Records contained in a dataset
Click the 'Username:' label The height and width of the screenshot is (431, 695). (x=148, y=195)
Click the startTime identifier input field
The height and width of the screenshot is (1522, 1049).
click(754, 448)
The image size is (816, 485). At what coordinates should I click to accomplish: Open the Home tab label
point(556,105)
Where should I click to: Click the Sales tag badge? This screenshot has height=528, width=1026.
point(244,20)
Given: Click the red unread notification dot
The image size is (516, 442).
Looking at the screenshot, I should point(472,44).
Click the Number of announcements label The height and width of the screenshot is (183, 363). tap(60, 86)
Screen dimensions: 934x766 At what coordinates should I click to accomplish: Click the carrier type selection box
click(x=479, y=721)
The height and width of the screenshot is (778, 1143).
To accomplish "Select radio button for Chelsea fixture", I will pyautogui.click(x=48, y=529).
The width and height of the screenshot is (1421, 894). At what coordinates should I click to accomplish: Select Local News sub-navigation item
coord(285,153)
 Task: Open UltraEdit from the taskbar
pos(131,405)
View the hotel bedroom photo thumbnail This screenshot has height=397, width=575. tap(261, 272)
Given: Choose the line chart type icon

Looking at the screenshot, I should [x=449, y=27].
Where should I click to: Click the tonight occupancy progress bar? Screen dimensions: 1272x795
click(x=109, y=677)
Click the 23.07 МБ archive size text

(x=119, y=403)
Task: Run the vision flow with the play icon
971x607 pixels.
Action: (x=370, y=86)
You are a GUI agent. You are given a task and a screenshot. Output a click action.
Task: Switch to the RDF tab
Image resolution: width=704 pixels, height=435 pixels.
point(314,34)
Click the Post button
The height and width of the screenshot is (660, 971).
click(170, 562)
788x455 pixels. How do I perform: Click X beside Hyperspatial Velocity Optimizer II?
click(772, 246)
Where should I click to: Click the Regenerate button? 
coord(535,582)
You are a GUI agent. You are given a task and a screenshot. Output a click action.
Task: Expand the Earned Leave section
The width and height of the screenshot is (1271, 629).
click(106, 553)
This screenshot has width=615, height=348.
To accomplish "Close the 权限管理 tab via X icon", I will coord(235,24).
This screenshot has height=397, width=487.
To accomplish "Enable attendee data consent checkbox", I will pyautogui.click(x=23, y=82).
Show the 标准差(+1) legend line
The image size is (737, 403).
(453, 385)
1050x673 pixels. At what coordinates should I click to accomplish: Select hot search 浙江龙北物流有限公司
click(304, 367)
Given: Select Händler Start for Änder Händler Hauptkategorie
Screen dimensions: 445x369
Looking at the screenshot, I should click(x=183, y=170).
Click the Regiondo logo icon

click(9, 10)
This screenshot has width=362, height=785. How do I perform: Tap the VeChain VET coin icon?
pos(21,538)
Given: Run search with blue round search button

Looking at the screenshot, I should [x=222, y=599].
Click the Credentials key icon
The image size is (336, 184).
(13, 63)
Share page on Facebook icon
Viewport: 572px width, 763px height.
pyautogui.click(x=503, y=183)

• Task details: Retype every record above exactly as it appears.

• Exercise output:
Click the 'Username:' label The height and width of the screenshot is (431, 695). (x=148, y=195)
Click the startTime identifier input field
The height and width of the screenshot is (1522, 1049).
click(754, 448)
The image size is (816, 485). At what coordinates should I click to accomplish: Open the Home tab label
point(556,105)
Where should I click to: Click the Sales tag badge? This screenshot has height=528, width=1026.
point(244,20)
Given: Click the red unread notification dot
The image size is (516, 442).
Looking at the screenshot, I should point(472,44).
Click the Number of announcements label The height and width of the screenshot is (183, 363). tap(60, 86)
Screen dimensions: 934x766 At what coordinates should I click to accomplish: Click the carrier type selection box
click(x=479, y=721)
The height and width of the screenshot is (778, 1143).
To accomplish "Select radio button for Chelsea fixture", I will pyautogui.click(x=48, y=529).
The width and height of the screenshot is (1421, 894). At what coordinates should I click to accomplish: Select Local News sub-navigation item
coord(285,153)
 Task: Open UltraEdit from the taskbar
pos(131,405)
View the hotel bedroom photo thumbnail This screenshot has height=397, width=575. tap(261, 272)
Given: Choose the line chart type icon

Looking at the screenshot, I should [x=449, y=27].
Where should I click to: Click the tonight occupancy progress bar? Screen dimensions: 1272x795
click(x=109, y=677)
Click the 23.07 МБ archive size text

(x=119, y=403)
Task: Run the vision flow with the play icon
971x607 pixels.
Action: (x=370, y=86)
You are a GUI agent. You are given a task and a screenshot. Output a click action.
Task: Switch to the RDF tab
Image resolution: width=704 pixels, height=435 pixels.
point(314,34)
Click the Post button
The height and width of the screenshot is (660, 971).
click(170, 562)
788x455 pixels. How do I perform: Click X beside Hyperspatial Velocity Optimizer II?
click(772, 246)
Where should I click to: Click the Regenerate button? 
coord(535,582)
You are a GUI agent. You are given a task and a screenshot. Output a click action.
Task: Expand the Earned Leave section
The width and height of the screenshot is (1271, 629).
click(106, 553)
This screenshot has width=615, height=348.
To accomplish "Close the 权限管理 tab via X icon", I will coord(235,24).
This screenshot has height=397, width=487.
To accomplish "Enable attendee data consent checkbox", I will pyautogui.click(x=23, y=82).
Show the 标准差(+1) legend line
The image size is (737, 403).
(453, 385)
1050x673 pixels. At what coordinates should I click to accomplish: Select hot search 浙江龙北物流有限公司
click(304, 367)
Given: Select Händler Start for Änder Händler Hauptkategorie
Screen dimensions: 445x369
Looking at the screenshot, I should click(x=183, y=170).
Click the Regiondo logo icon

click(9, 10)
This screenshot has width=362, height=785. How do I perform: Tap the VeChain VET coin icon?
pos(21,538)
Given: Run search with blue round search button

Looking at the screenshot, I should [x=222, y=599].
Click the Credentials key icon
The image size is (336, 184).
(13, 63)
Share page on Facebook icon
Viewport: 572px width, 763px height.
pyautogui.click(x=503, y=183)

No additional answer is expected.